Anorectal function tests can show problems in your anus or rectum.

  • Anal manometry uses pressure sensors and a balloon that a health care professional inflates inside your rectum to check how sensitive your rectum is and how well it works. Anal manometry also checks the tightness of the muscles around your anus and how well they respond to nerve signals. For this test, a health care professional puts a thin tube that has pressure sensors and a balloon on its tip into your anus. Once the balloon reaches your rectum and the pressure sensors are in your anus, the health care professional slowly pulls the tube out to measure muscle tone and contractions. The test takes about 30 minutes.
  • Balloon expulsion tests consist of a health care professional filling a balloon with different amounts of water after he or she places it into your rectum. The health care professional will give you a stopwatch and instructions to go to the restroom and measure the amount of time it takes you to push the balloon out. If you can’t push out a balloon filled with less than 150 milliliters of water, or it takes longer than 1 minute to push the balloon out, you may have a problem pushing out stool.

Lower GI series

A lower GI series is an x-ray exam that doctors use to look at your large intestine. A health care professional will perform the procedure at a hospital or an outpatient center. A health care professional may give you written instructions about what to do at home before the procedure, called a bowel prep.

The health care professional may ask you to follow a clear liquid diet for 1 to 3 days before the procedure. You may also need to use a laxative or an enema before the procedure. Laxatives and enemas cause diarrhea, so you should stay close to a bathroom during the bowel prep.

For the procedure, you’ll lie on a table while your doctor inserts a flexible tube into your anus. Your doctor then fills your large intestine with barium, which makes signs of problems that may be causing constipation show up more clearly on x-rays.

Traces of barium in your large intestine can cause white or light-colored stools for several days. Enemas and repeated bowel movements may cause anal soreness. A health care professional will give you specific instructions about eating and drinking after the procedure.

Defecography

Defecography is a video x-ray of the area around your anus and rectum. The procedure may show problems with how you have a bowel movement.

During the test, a health care professional fills your rectum with a soft paste that shows up on x-rays and feels like stool. You sit on a toilet next to an x-ray machine. The health care professional will ask you to first pull in and squeeze muscles to keep stool in. Then, he or she will tell you to strain to have a bowel movement. The health care professional looks for problems as you push the paste out.

Magnetic resonance imaging (MRI)

MRI machines use radio waves and magnets to produce detailed pictures of your body’s internal organs and soft tissues without using x-rays.

Patients don’t need anesthesia, although a health care professional may give light sedation, taken by mouth, to children and people with a fear of small spaces. A health care professional may inject a special dye, called contrast medium, into your body. In most cases, you’ll lie on a table that slides into a tunnel-shaped device. The tunnel may be open ended or closed at one end. A radiologist reviews the images. A doctor can use the MRI images to diagnose health problems that may be causing your constipation.

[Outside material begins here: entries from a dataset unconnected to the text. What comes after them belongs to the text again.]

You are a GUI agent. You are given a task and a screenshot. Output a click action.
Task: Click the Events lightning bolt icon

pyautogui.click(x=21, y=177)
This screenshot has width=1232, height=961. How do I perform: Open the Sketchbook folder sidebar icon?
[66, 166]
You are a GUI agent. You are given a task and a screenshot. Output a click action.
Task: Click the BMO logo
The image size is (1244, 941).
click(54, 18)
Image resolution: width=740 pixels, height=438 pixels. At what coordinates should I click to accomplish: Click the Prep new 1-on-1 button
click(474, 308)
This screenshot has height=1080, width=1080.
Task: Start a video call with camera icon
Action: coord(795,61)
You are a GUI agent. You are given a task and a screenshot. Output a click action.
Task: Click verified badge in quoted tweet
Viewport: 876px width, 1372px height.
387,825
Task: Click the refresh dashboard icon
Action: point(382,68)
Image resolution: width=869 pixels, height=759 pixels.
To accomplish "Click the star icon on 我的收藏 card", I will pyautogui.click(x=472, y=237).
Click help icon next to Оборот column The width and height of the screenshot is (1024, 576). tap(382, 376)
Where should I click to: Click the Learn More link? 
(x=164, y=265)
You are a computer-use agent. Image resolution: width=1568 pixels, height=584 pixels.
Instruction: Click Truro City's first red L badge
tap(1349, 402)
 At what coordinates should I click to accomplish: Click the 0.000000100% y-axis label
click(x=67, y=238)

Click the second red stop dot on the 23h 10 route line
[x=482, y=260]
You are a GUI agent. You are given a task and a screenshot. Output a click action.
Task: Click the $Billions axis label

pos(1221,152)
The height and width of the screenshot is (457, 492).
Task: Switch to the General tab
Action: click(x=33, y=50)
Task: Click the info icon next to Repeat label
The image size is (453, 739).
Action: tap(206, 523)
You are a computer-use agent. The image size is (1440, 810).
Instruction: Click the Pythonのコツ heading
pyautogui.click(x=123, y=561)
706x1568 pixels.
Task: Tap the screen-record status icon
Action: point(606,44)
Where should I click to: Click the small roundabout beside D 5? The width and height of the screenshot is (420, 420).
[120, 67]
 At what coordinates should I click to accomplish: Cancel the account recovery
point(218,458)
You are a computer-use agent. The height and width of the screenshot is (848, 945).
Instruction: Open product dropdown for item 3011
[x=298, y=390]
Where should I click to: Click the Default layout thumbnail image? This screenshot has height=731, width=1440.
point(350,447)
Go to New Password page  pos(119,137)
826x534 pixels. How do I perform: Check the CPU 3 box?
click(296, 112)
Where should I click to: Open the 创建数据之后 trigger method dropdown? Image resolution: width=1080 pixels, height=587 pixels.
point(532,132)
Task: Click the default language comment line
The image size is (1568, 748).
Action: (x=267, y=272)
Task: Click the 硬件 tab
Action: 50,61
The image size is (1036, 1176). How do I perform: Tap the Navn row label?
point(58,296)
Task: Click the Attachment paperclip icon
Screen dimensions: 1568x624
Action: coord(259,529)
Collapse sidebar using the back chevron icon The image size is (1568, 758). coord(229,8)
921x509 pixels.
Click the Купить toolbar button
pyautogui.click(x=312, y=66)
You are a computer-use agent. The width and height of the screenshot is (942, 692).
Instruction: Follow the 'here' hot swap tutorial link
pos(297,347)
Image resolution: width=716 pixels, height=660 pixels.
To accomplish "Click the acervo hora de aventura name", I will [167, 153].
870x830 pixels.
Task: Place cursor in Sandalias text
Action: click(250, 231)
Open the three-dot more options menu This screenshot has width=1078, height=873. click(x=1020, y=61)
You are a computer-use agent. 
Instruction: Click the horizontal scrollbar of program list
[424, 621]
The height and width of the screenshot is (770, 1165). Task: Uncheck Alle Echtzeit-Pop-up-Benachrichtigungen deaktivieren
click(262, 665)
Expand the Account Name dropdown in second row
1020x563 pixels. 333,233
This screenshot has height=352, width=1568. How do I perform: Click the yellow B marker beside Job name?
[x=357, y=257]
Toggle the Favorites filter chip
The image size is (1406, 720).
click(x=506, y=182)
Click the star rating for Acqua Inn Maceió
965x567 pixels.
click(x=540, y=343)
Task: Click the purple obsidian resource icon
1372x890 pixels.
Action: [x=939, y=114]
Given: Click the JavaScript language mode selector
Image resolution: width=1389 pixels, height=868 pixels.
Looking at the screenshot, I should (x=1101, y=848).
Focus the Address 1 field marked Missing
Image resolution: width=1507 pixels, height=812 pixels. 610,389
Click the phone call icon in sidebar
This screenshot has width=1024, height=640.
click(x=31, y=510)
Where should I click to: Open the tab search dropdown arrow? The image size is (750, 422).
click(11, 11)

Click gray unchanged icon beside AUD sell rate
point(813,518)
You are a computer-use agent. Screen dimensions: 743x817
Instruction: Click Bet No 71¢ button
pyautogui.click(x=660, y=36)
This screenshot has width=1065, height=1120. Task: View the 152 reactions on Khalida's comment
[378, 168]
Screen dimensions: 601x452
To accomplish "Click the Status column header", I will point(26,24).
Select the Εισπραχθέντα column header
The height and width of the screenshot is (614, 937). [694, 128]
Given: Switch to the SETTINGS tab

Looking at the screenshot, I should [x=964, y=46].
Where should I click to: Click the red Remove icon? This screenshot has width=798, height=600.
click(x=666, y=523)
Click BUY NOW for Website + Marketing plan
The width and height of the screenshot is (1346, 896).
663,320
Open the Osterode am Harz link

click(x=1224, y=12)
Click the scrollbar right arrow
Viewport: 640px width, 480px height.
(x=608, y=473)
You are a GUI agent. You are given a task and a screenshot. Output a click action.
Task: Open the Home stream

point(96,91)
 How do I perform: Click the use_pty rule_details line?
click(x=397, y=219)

Computerized tomography (CT) scan

CT scans use x-rays and computer technology to create images. A health care professional may give you a solution to drink and an injection of contrast medium. You’ll lie on a table that slides into a tunnel-shaped device that takes the x-rays. Radiologists review the images. A doctor can use the MRI images to diagnose health problems that may be causing your constipation.

Patients don’t need anesthesia, although health care professionals may give children a sedative to help them fall asleep for the test.

Women of childbearing age should have a pregnancy test before having a CT scan. The radiation from CT scans can be harmful to a developing fetus.